December 13, 2011

QTP and Method Chaining disclosed

With method chaining, you can chain object methods to an object in order to change it. It is the default paradigm of JQuery. After using it a while with JQuery, I figured out it is an extremely usefull method to use with QTP.

If you use QTP long enough, you start to create your own function. But because VBScript doesn't allow optional parameters in homebrew functions, existing functions become clumsy with all types of parameters you don't use most of the time.
I remember using functions like findTextInTable(oTbl, txtToFind, startRow, endRow, startColumn, endColumn, byRef foundRow, byRef foundColumn) where each parameter could also be an array or contain signal characters. This results in a function call like this:
findTextInTable(myTable, array("account xyz", "!customer \d+"), 4, "", "", 5, foundRow, "")
So far for self-explanatory code.

When you use object chaining, you use only the parameters you need AND your code will become self explanatory. The code above will become:
xTable.addFindText("account xyz").addRegexFindText("customer \d+").startRow(4).endColumn(5).getFindRow(foundRow)

Of course this need some programming skills to build this correctly into a class, so let's start with an easy example: A string wrapper. When we create the class for the stringwrapper, we use functions for the methods. Functions can return primitives or objects, and with each object call, we return the object itself. You can also use "Get Property", but that will restrict you in the amount of parameters you can pass with your method to be exactly the same as the Let/Set Property.

Class cls_xString

    Private value_

    Public Function SetValue(v)
        value_ = v
        Set SetValue = me
    End Function

    Public Default Function getValue()
        getValue = value_
    End Function

    Public Function ToUpper()
        value_ = uCase(value_)
        Set ToUpper = me
    End Function

    Public Function Append(v)
         value_ = value_ & v
        Set Append = me
    End Function

    Public Function Prepend(v)
        value_ = v & value_
        Set Prepend = me
    End Function

    Public Function Surround(v)
        value_ = v & value_ & v
        Set Surround = me
    End Function

End Class

We use another trick with the getValue; it is the default return value if the string class is called without a Set. To make the class usable globally, we need an initiator function that returns an object of class xString:

Public Function [new xString](initialValue)
    Set [new xString] = new cls_xString
    call [new xString].SetValue(initialValue)
End Function

And now we can create some testcode:
Dim myString
Set myString = [new xString]("W00t, Method Chaining is really Working!")
msgbox myString.ToUpper.Prepend("(").Append(")").Surround("'")

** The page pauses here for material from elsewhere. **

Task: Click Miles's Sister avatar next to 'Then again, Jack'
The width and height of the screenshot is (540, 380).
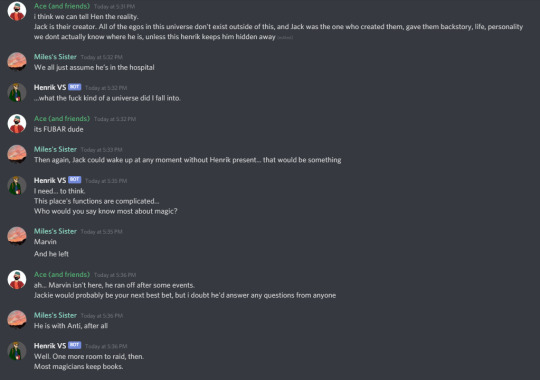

This will result in an editbox with text '(W00T, METHOD CHAINING IS REALLY WORKING!)'
The method are parsed from left to right; first the string is transformed to uppercase, then prepended by (, appended by ) and finally surrounded by '.

Other usage:
- Narrowing down a collection and get a single object
Set linkCollection = [new linkCollection](oPage)    ' Get all links from a page
Set myLink = linkCollection.withRegexText(".*Help.*").Index(3)

Or do directly an action on that object:
linkCollection.withRegexText(".*Help.*").Index(3).Click

- Narrowing down collections and do actions on them:
Set editCollection = [new editboxCollection](oPage)    ' Get all editboxes from a page
' Set all editboxes that are visible, enabled and empty with a value
editCollection.withProperty("visible:=true").withProperty("enabled:=true").withValue("").setValue("Foo Bar!")

- Do a custom action on an object
Private Function DisplayToString(object)
    MsgBox object.ToString()
End Function
Set editCollection = [new editboxCollection](oPage)    ' Get all editboxes from a page
' Show the toString value of all editboxes that are not visible on a page
editCollection.withProperty("visible:=false").each(getRef("DisplayToString"))

Method chaining is very versatile, with the trap of being used to much. Actually it does pretty much the same using the 'with' keyword with objects. It can make your code more clear, or just more obfuscated. Use it wisely.